爵位の低い二人目の妻との間に生まれた子という事で他の息子や娘に比べ一段階低く思われがちではあったが、王としては精いっぱいの愛情を注いでいたつもりであった。
だが、立場が、地位が彼を束縛してしまい、周りからはそうは見えなかったという事もあったからだろう。
どうしても、自分で評価しにくくなってしまう。
だからこそ、親友ともいえる盟友に評価を託したのだ。
メイスン卿の後、今度はオスカー公爵が口を開く。
「確かに、こいつの言う通り、いい王となるでしょうな」
そうは言ったものの、オスカー公爵はそこで言葉を止めなかった。
「ただ、少し問題点があり、それに注意が必要かと……」
「ふむ。
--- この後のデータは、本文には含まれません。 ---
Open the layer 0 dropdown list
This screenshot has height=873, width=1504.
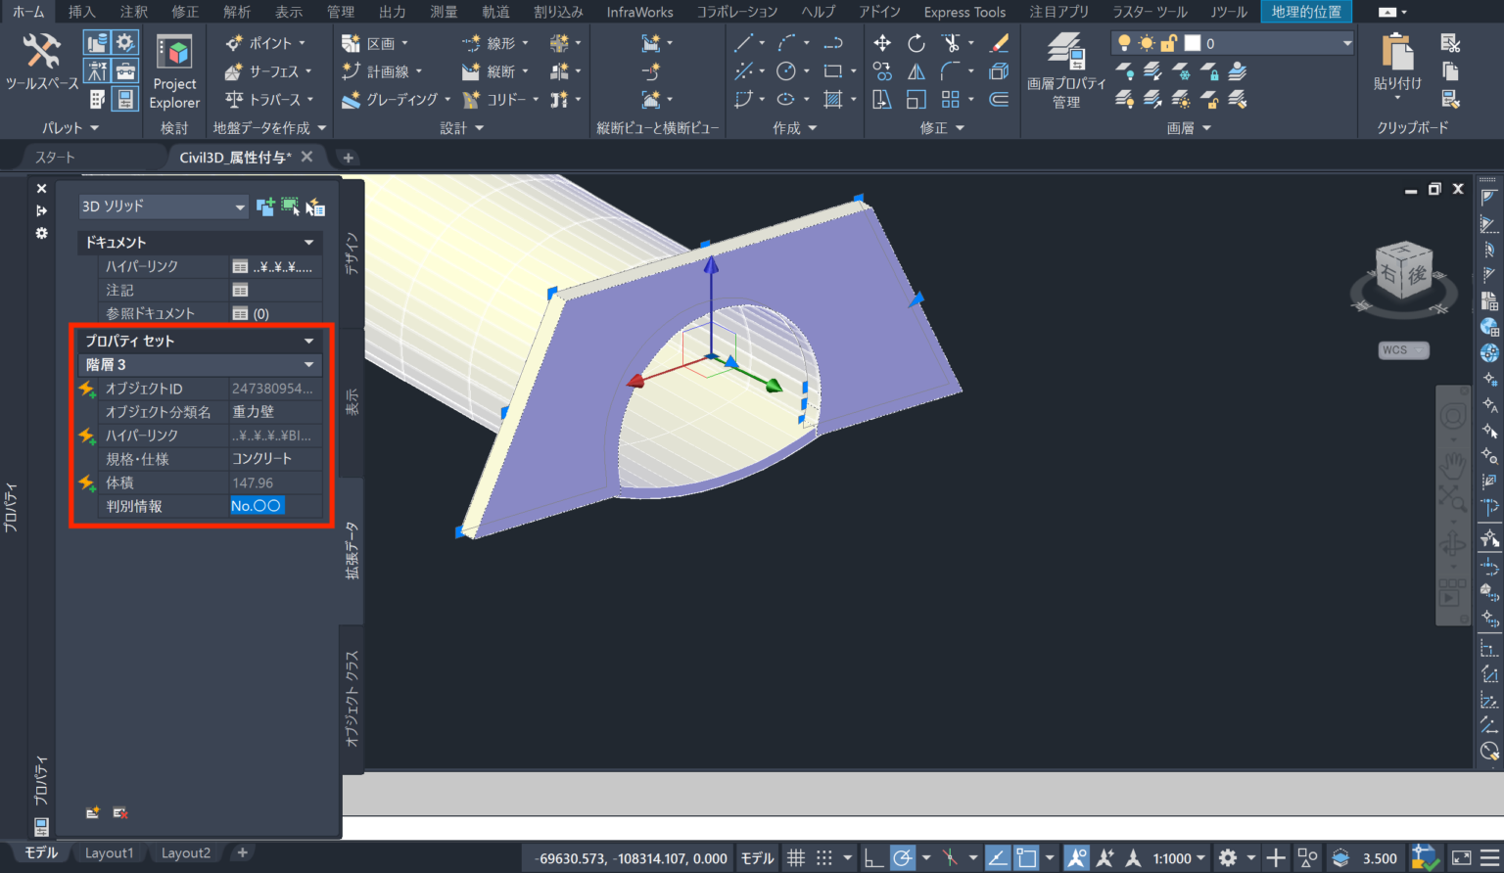[x=1348, y=42]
問題点とは?」
「情が厚過ぎるという事でしょうか」
「なんでぇ、情が厚いのはいいことじゃねぇか」
思わずメイスン卿がそう言い返すが、オスカー公爵は淡々と言葉を続ける。
「確かに情は必要です。ですが、度を過ぎれば毒ともなりかねません。信じていたものに裏切られる場合もありますし、国を優先するためには、その情を切らねばなりません。そう言った選択が出来るかという事です」
「ふむ。確かにな……」
王が息を吐き出してそう言う。
それは彼が今まで経験してきたことを振り返っての言葉と言っていいほどの重みがあった。
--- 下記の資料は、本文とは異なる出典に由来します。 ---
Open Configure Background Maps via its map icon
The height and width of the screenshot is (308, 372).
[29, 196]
「それともう一つ。殿下の派閥は民間人や軍人が多く、貴族の支持者が少ないという傾向にあります。以前に比べて貴族の力は大きく落ちています。しかし、それでも国内の政治に関しては、彼らの力が必要な時が出来るでしょう。ですから、少しでも貴族の支援者を増やすべきです」
オスカー公爵の言葉に、メイスン卿が納得した表情になる。
「なるほどな。だからお前さんは婚約者として自分の親戚であるあのお嬢ちゃんを押し付けたのか」
「押し付けたとは失礼な。彼女は王室に忠誠厚いリンカーホーク伯爵の娘であり、非のない娘だぞ」
「まぁ、確かに非はねぇけど、華がねぇって感じはするな」
そう言われ、メイスン卿も言いにくそうに黙る。
王妃ともなれば、それこそ人格や能力もだが、華も求められることが多い。
しかし、エリザベート・バトリア・リンカーホーク伯爵令嬢は、確かに他の貴族のお嬢様に比べれば化粧もナチュラルメイクに近い感じで薄く、シンプルな服装を好み、地味な印象が強い。
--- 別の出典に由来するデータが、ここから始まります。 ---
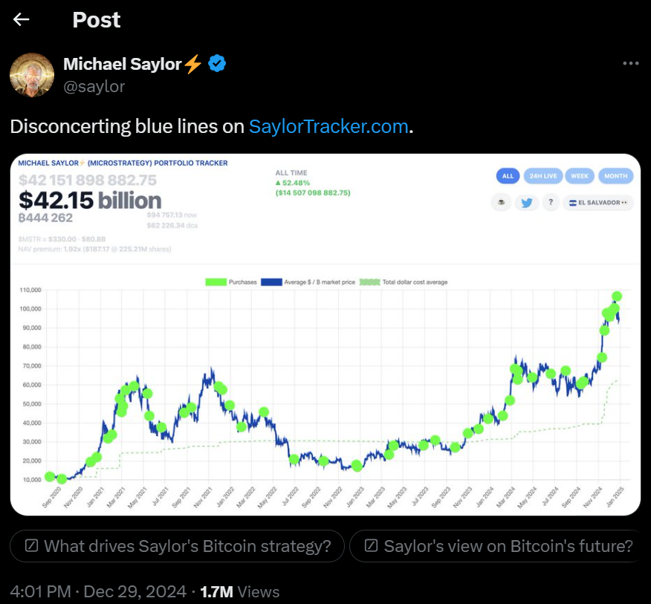Open the three-dot more options menu
The height and width of the screenshot is (604, 651).
tap(631, 63)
だからこそ、伯爵家の娘でありながら、中々いい話がなかったのである。
もちろん、地位目当てという縁談は結構あったのだが、娘の幸せを第一に考えていたリンカーボーク伯爵は断固としてそう言った連中の縁談は認めなかったので、そう言った輩はほとんど相手にされていなかった。
その上、その厳しい難問を突破した少ない縁談相手でさえも、娘はことごとく断ったのである。
「私、旦那様の後ろについて回る皆さんが求めているような控えめな女性ではありませんから」と言い切って。
そして、その言葉に、跡継ぎも困っておらず、その上、娘を溺愛していたリンカーホーク伯爵は膝を叩いて喜び、好きなようにしなさいと太鼓判を押したのである。
だから、今回のアッシュとの婚約も駄目元でオスカー公爵は話を持っていったのだが、意外なことにエリザベート嬢は乗り気ですいすいと話が進んでしまったのであった。
さすがに驚いたオスカー公爵が本人に理由を求めると、彼女はあっけらかんと「あの方の人柄や今までの経歴から思うに、私のような世間一般からすれば型外れな女でもうまくあしらえる技量をお持ちのようですので」と言い切ったのである。
要は殿下のように才能があり苦労された方ならば自分のような変人さえもうまく対応できると判断したのである。
そこに色恋だの権力だのは微塵も感じさせられない。
さすがにその言葉にオスカー公爵は呆れ返ったものの、確かにと思わせられる言葉ではあった。
彼女は才能のある女性であり、男性に生まれれば間違いなく自分の部下に欲しいとオスカー公爵は常々思っていたのだ。
そして、貴族間でもかなりの発言力を持つリンカーホーク伯爵の血筋、それに王家との繋がりが出来ればリンカーホーク伯爵は間違いなく殿下に忠誠を尽くすだろう。
それらを考えればまさに理想的ではないか。そう判断したのである。
事前に婚約の話を進める際にその説明を聞いた王としては、かばわなければならないかと判断したのだろう。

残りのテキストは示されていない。